Archive | January, 2017

The Kerslake Review of North Essex Garden Communities – perhaps not what you thought?

28 Jan

sir-humphrey

Some commentators seem to think that this recently completed report supports the plans of the local councils to create 32,000 new homes in three different locations. For example, the Essex County Council website has an item entitled ‘Leading housing expert supports Garden Communities project’.

However, it helps, when reading this report (available at http://bit.ly/2ky7cTu) to recall that Lord Bob Kerslake – a former permanent secretary of the Department for Communities and Local Government (DCLG) is rather a ‘Sir Humphrey’ character. As readers of a certain age will know, Sir Humphrey was the fictional civil servant advising the hapless Jim Hacker, and was master of the rather subtle way of saying things.

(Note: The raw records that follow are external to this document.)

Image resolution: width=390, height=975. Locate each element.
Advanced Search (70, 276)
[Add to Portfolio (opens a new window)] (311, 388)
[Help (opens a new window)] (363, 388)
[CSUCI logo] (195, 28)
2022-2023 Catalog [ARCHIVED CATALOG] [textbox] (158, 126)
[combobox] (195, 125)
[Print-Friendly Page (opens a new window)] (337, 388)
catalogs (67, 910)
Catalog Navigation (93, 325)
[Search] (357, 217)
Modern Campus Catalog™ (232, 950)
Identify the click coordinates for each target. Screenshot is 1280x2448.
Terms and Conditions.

A reading of the report shows that some translation is required from mandarin-speak of the Sir Humphrey variety to the modern idiom. For example, when the report says ‘The council’s ambition for this project is impressive’ we can translate this as ‘there’s little chance of them delivering this as it stands’. Similarly when referring to the timetable as ‘ambitious’, and strongly advising  ‘that they complete the Planning Advisory Toolkit to evaluate their readiness’ we can see clear mandarin-speak for ‘you are not ready – there’s a lot more work to do’.

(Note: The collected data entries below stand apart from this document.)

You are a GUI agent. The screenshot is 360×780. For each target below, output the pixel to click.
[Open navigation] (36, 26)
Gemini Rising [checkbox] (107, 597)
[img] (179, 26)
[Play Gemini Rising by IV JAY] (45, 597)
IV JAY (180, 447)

Perhaps the most damning but understated finding is on delivery capacity: ‘the current team is too small to deliver the next stage of the project; all but two staff deliver this project alongside other work (italics added)’. This is an incredible statement for a project designed to, as the report notes, ‘add over 80,000 to the existing population – equivalent to the City of Bath’.

Against this background it is no wonder that Braintree District Council have pushed back a key meeting to 5th June from February.

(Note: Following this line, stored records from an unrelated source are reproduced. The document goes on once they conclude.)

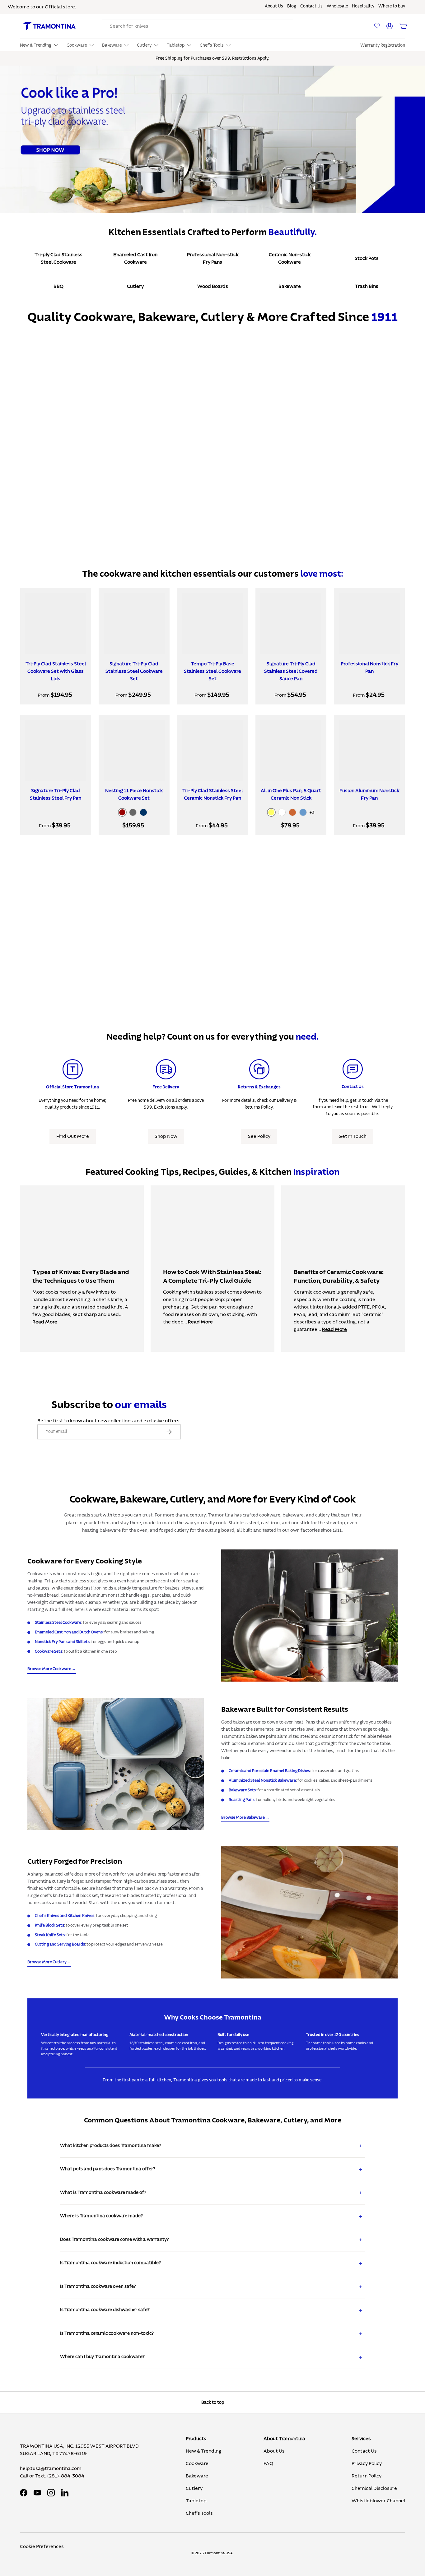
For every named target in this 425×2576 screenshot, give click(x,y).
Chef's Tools (199, 2513)
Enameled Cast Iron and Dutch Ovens (69, 1632)
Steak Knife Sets (50, 1935)
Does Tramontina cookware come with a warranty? (114, 2239)
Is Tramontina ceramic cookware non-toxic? (107, 2333)
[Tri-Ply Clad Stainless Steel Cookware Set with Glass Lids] (55, 623)
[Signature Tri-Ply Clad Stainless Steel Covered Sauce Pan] (290, 623)
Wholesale (337, 6)
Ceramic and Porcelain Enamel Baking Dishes (269, 1771)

But the report is not content to challenge delivery and timescales – it has an appendix saying that the concept needs a clear ‘strategic narrative’. A good challenge – which invites the local councils to come clean on whether they simply plan more dormitory suburbs or have a genuine strategic plan for a significant expansion of North Essex.

In short, it’s a good report – but it doesn’t give the support to the North Essex Garden Communities project that some commentators think it does.